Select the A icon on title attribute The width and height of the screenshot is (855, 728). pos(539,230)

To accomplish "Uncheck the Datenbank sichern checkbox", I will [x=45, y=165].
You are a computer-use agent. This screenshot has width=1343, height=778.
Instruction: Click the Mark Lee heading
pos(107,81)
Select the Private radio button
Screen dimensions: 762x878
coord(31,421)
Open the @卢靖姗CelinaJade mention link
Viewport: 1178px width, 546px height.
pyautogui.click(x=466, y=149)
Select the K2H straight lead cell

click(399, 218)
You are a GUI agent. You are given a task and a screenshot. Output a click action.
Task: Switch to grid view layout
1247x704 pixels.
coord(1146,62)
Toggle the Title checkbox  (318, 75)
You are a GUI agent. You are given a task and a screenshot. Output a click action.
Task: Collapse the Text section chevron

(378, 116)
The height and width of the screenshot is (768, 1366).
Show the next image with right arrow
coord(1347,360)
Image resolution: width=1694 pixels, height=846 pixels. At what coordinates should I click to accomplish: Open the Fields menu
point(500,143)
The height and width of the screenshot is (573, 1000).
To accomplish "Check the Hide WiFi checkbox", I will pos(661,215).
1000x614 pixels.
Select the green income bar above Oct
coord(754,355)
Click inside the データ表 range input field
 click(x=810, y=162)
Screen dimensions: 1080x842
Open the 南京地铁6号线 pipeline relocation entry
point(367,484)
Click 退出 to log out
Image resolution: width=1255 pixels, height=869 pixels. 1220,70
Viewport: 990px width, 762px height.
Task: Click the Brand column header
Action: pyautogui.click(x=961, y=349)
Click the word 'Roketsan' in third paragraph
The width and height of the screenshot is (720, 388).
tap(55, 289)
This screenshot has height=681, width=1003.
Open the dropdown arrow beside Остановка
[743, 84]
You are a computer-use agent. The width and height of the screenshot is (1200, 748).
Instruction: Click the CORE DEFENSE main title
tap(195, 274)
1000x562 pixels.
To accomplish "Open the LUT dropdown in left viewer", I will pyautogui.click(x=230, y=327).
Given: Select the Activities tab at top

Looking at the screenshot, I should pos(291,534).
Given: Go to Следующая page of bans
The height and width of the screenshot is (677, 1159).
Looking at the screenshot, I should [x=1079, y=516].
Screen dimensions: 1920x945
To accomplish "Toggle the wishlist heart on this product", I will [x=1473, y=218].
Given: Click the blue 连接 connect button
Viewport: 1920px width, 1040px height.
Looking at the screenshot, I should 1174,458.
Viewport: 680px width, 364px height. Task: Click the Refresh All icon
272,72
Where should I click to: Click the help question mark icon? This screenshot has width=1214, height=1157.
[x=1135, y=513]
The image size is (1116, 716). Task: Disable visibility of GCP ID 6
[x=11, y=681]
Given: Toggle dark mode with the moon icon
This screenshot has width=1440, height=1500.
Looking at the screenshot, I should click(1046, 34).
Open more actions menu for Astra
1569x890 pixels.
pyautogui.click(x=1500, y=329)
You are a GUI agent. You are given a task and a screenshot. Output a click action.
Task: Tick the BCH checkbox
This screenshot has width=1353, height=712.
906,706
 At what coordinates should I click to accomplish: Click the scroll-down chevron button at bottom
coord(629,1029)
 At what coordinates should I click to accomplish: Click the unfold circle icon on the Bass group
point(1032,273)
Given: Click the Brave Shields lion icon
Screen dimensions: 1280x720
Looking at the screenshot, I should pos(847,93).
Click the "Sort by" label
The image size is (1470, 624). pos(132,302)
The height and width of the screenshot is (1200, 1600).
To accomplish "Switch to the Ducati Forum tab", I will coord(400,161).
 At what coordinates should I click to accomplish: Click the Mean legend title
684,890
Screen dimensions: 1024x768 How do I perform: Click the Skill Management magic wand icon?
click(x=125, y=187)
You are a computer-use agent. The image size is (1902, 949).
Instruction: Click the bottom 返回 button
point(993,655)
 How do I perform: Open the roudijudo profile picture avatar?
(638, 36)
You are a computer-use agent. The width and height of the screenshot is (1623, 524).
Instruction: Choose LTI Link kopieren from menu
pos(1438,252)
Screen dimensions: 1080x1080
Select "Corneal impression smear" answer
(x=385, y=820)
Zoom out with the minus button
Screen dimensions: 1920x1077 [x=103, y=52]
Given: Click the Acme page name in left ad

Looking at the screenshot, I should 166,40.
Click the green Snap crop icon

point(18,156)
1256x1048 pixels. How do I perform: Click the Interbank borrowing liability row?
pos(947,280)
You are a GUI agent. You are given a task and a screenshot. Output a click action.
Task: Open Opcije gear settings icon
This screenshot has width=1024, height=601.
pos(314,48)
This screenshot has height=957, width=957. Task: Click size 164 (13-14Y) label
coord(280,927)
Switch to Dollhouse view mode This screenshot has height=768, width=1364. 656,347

* _YOUR OBJECTIVE_
After locating the line with "This screenshot has height=681, width=1003." in the material above, return it and each line after it exactly, ending at the line with "Given: Toggle dark mode with the moon icon".

* _ANSWER AREA_
This screenshot has height=681, width=1003.
Open the dropdown arrow beside Остановка
[743, 84]
You are a computer-use agent. The width and height of the screenshot is (1200, 748).
Instruction: Click the CORE DEFENSE main title
tap(195, 274)
1000x562 pixels.
To accomplish "Open the LUT dropdown in left viewer", I will pyautogui.click(x=230, y=327).
Given: Select the Activities tab at top

Looking at the screenshot, I should pos(291,534).
Given: Go to Следующая page of bans
The height and width of the screenshot is (677, 1159).
Looking at the screenshot, I should [x=1079, y=516].
Screen dimensions: 1920x945
To accomplish "Toggle the wishlist heart on this product", I will [x=1473, y=218].
Given: Click the blue 连接 connect button
Viewport: 1920px width, 1040px height.
Looking at the screenshot, I should 1174,458.
Viewport: 680px width, 364px height. Task: Click the Refresh All icon
272,72
Where should I click to: Click the help question mark icon? This screenshot has width=1214, height=1157.
[x=1135, y=513]
The image size is (1116, 716). Task: Disable visibility of GCP ID 6
[x=11, y=681]
Given: Toggle dark mode with the moon icon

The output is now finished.